Подтверждается отсутствие Джучи в степях Восточного Дешт-и Кипчака и ходом событий в Центральной Азии в это время. Зиму 1222–1223 гг. Чингисхан провел в окрестностях Самарканда «откуда послал гонца к старшему своему сыну Туши с приглашением покинуть Кифчакскую степь и приехать позабавиться с ним охотой (главным образом на диких ослов)» [Джувейни 2004: 74].
Но Джучи не смог откликнуться на это приглашение. Не принял он также участия в курултае, устроенном весной 1223 г. на Сырдарье у Бенакента. Если бы Джучи находился в Восточном Дешт-и Кипчаке, то провел бы зиму в привычных местах зимовий местных кочевников: на берегах Сырдарьи, в Жетысу (Семиречье), Мангыстау и сумел бы буквально в течение нескольких дней прибыть к отцу. Неучастие в курултае без уважительных причин являлось серьезным проступком. Но никаких санкций не последовало именно потому, что у Джучи были веские причины и Чингисхан знал о них.

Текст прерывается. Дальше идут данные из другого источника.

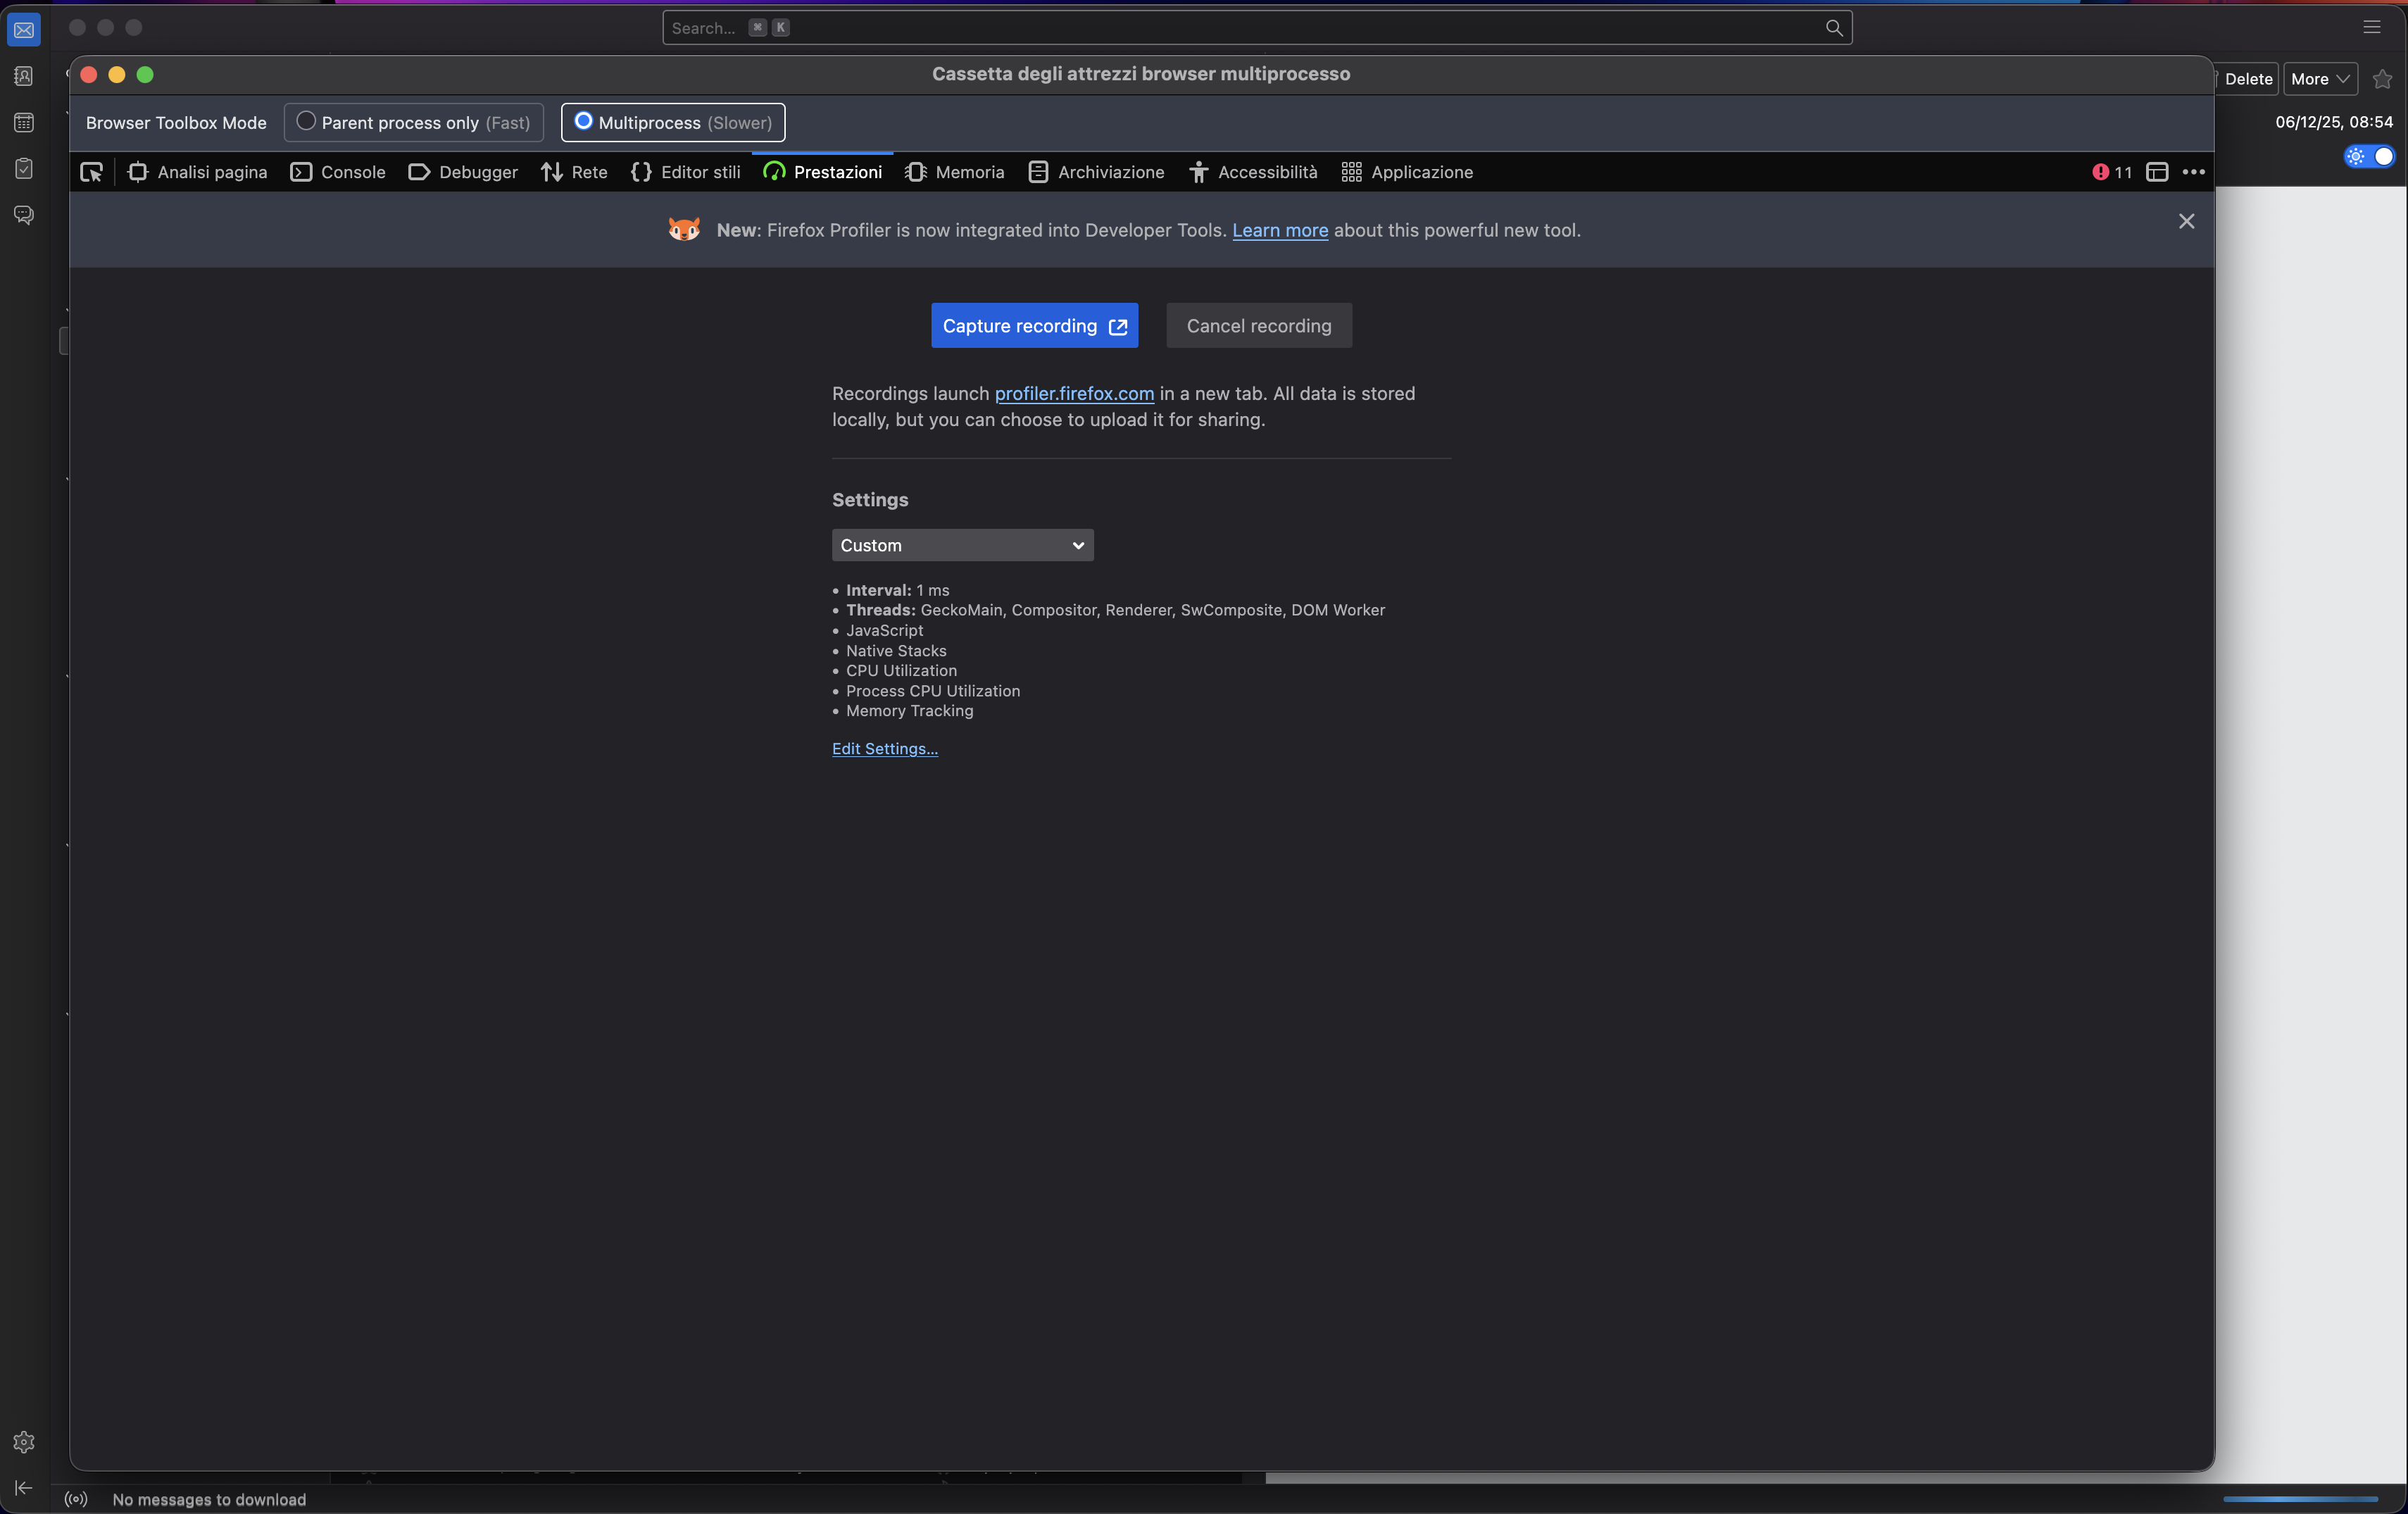Switch to the Memoria tab
The width and height of the screenshot is (2408, 1514).
[x=955, y=172]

Джучи прибыл к отцу лишь летом 1223 г., когда Чингисхан находился в Жетысу, в местности Кулан-баши. В казахской степи у монголов уже не было серьезных противников, потому войска Джучи идут не походным строем, а широкой облавной дугой, вытянутой на десятки километров, загоняя в нужном направлении многочисленные стада куланов: «По приказу отца он пригнал из Кипчакской степи стада диких ослов, подобно множеству овец. Рассказывали, что в пути копыта диких ослов истерлись, и их подковали лошадиными подковами. Когда они подошли к городу, называющемуся Утука, Чингисхан, его сыновья и солдаты сели верхом на коней, и чтобы развлечься, погнали диких ослов перед собой. Они начали их преследовать, но ослы были так измождены, что их можно было взять голыми руками. Когда охота их утомила и остались только тощие животные, каждый заклеймил пойманных им ослов собственным тавром и отпустил на волю» [Джувейни 2004: 95]. Эта грандиозная охота стала основой для возникновения известной степной легенды и музыкального произведения «Асақ қулан».
По всей вероятности, именно в Кулан-баши, Джучи окончательно понимает, что никакие подвиги не помогут ему восстановить свое положение. Решение Чингисхана не подлежит пересмотру. Старший сын должен остаться в Дешт-и Кипчаке. Сложно судить, насколько подобный исход соответствовал желаниям самого Джучи.
По мнению Джузджани, Джучи страстно желал этого, поскольку был очарован кипчакскими степями: «Когда Туши, старший сын Чингиз-хана, увидел воздух и воду Кипчакской земли, то он нашел, что во всем мире не может быть земли приятнее этой, воздуха лучше этого, воды слаще этой, лугов и пастбищ обширнее этих» [Джузджани 2010: 97].
В «Алтан Тобчи», напротив описывается разочарование Джучи, заявляющего дающему наставление Богурчи:
В дело приходится вмешиваться самому Чингисхану, убеждающему сына смириться [Лубсан 1973: 231].
Разумеется, Джучи после своих ратных подвигов, мог питать надежду, что отец пересмотрит свое решение и вернет сына ко двору. Но он получал довольно щедрые «отступные», более чем кто-либо из сыновей. Бескрайние пастбища кипчакской степи для монголов были гораздо привлекательнее, нежели самые богатые земледельческие регионы.
В этой связи требует рассмотрения вопрос территории Улуса Джучи и месторасположения его ставки. К сожалению, целый ряд историков в своих трудах отвечая на этот вопрос опираются на Рашид-ад-Дина отмечавшего: «Все области и улус, находившиеся в пределах реки Ирдыш и Алтайских гор, летние и зимние кочевья тех окрестностей Чингиз-хан пожаловал в управление Джучи-хану… Его юрт был в пределах Ирдыша, и там была столица его государства» [Рашид-ад-Дин 1952: 78].